5/12: In simple terms, this means that for any given driver of a company’s growth, it should continue on its current trajectory unless an “unbalanced force” emerges. The implication is that a company’s forward growth rate is highly correlated to its current growth rate.
6/12: So many early stage companies commanding 10X+ revenue multiples are growing quickly and investors can project what a few years of growth will deliver. $1MM ARR becomes $3MM ARR becomes $9MM ARR becomes $27MM ARR.
7/12: But there’s a special class of company that has the potential to grow even faster than simple Momentum would suggest. The commonality in these hyper-growth companies is that there are multiple drivers all experiencing Momentum at the same time.
8/12: Imagine a company with two or more key drivers each growing at 2X. Compare it to a company with only one driver growing at 2X. In 3 years, one company is 8X its current size while the other has experienced 64X growth!

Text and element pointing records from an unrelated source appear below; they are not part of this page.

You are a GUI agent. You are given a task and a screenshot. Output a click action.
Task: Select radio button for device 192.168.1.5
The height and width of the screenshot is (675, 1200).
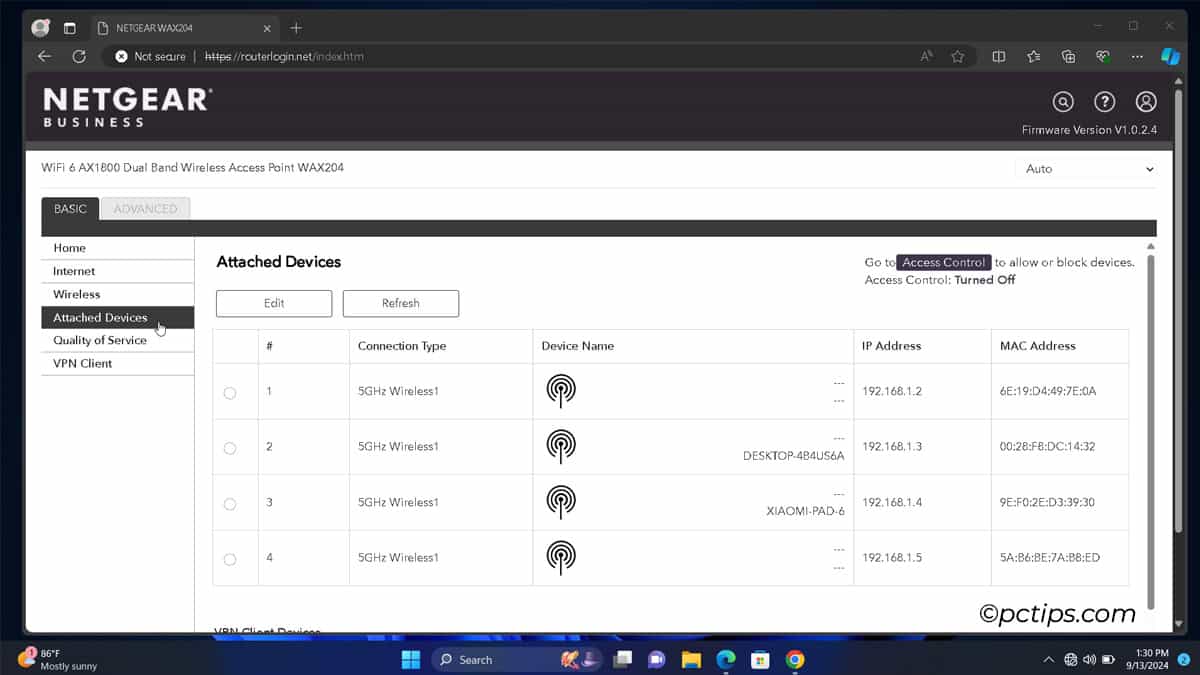pos(230,559)
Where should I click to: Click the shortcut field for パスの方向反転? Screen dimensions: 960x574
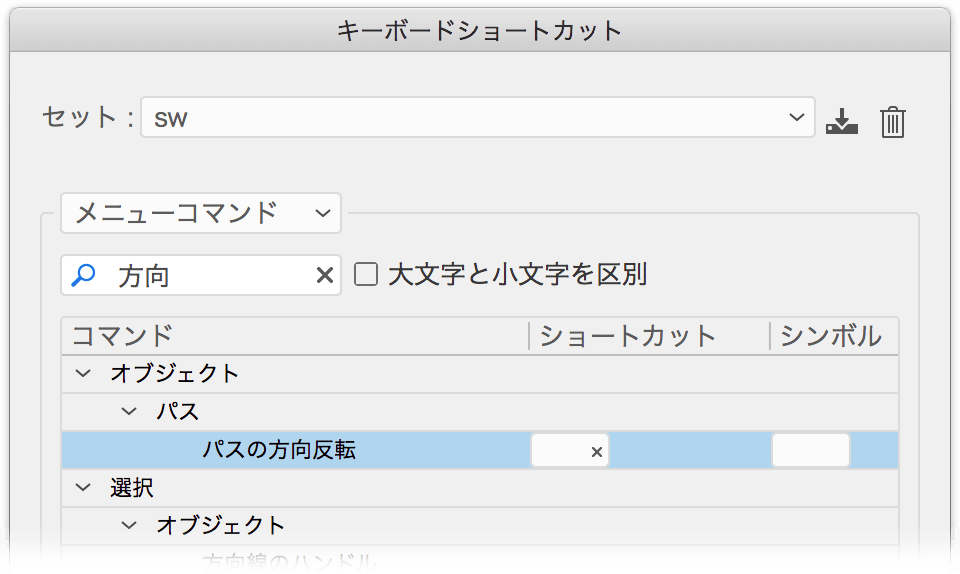click(x=569, y=450)
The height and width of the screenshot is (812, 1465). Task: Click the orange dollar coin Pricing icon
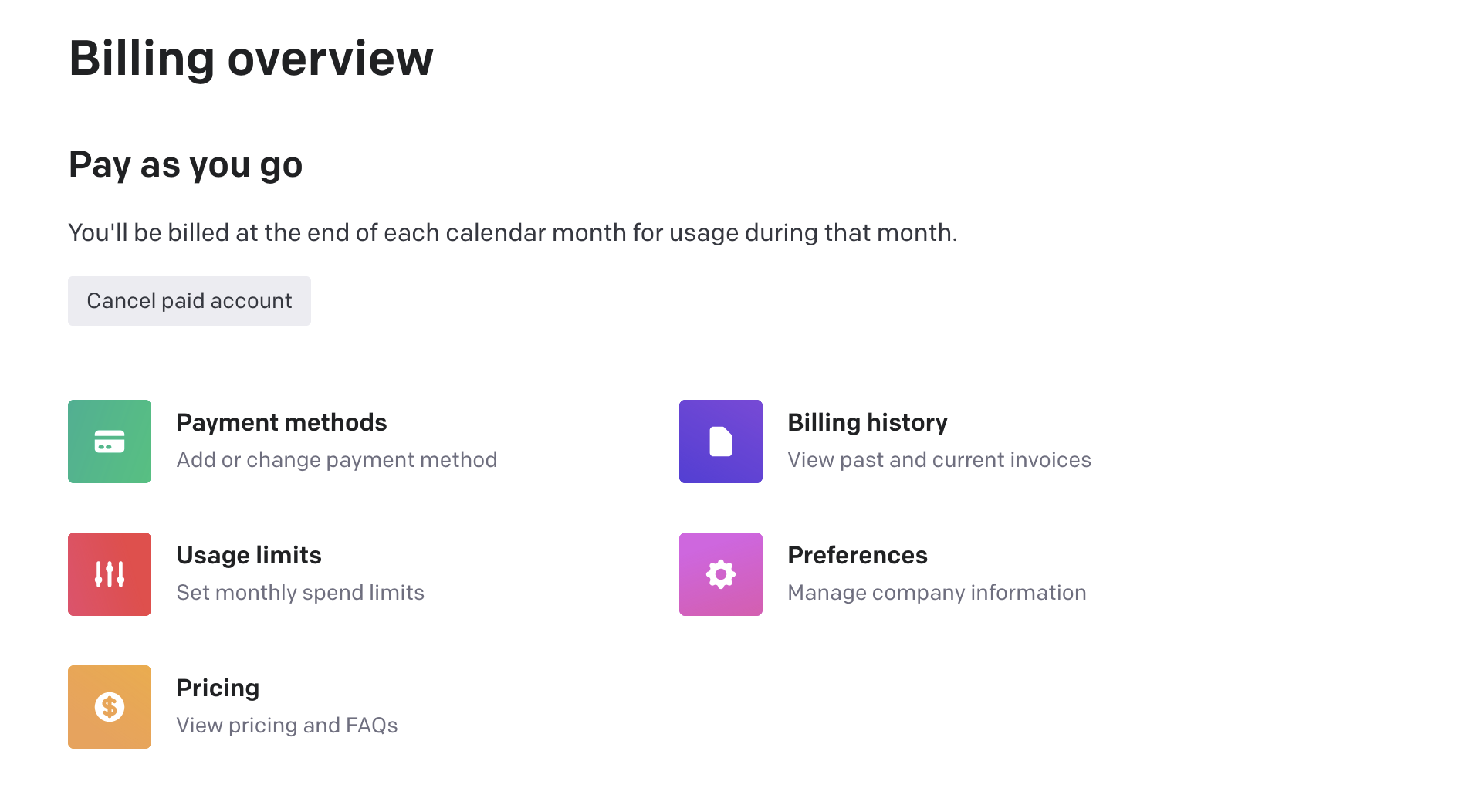(110, 707)
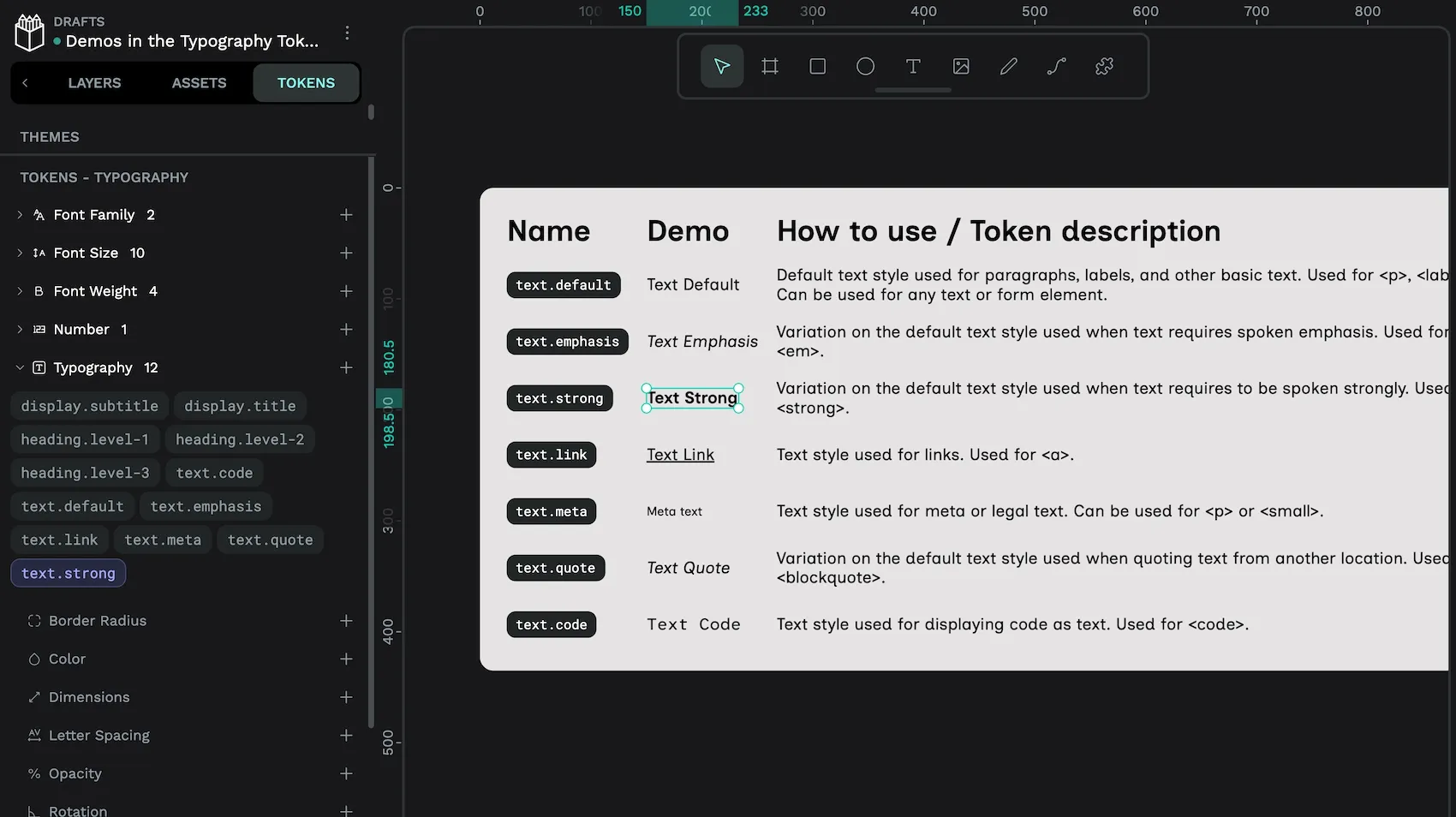Select the Rectangle tool

point(817,66)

9/12: The math of “Multiplicative Momentum” is so stunning that it needs to be experienced to be believed. But once it’s been experienced by an Investor they know how to spot these types of companies and are willing to pay-up early.
10/12: I’ve seen a “marketplace model” where a hyper-growth acquisition engine created negotiating power with vendors and transactional pricing power with businesses that wanted access to its active customer base. Customer Momentum X Margin Momentum = Magic.
11/12: I’ve seen a “payments platform” that was scaling its customer and merchant bases quickly but also benefitted from customers being able to transact with one click after their initial transaction. More Customers X More Places to Transact X Less Abandonment = Magic.
12/12: The TL:DR is that valuations are a reflection of what a company is likely to look like AFTER deploying the money, not what it looks like at the time of the funding event. Companies with “Multiplicative Momentum” command different valuations for a good reason!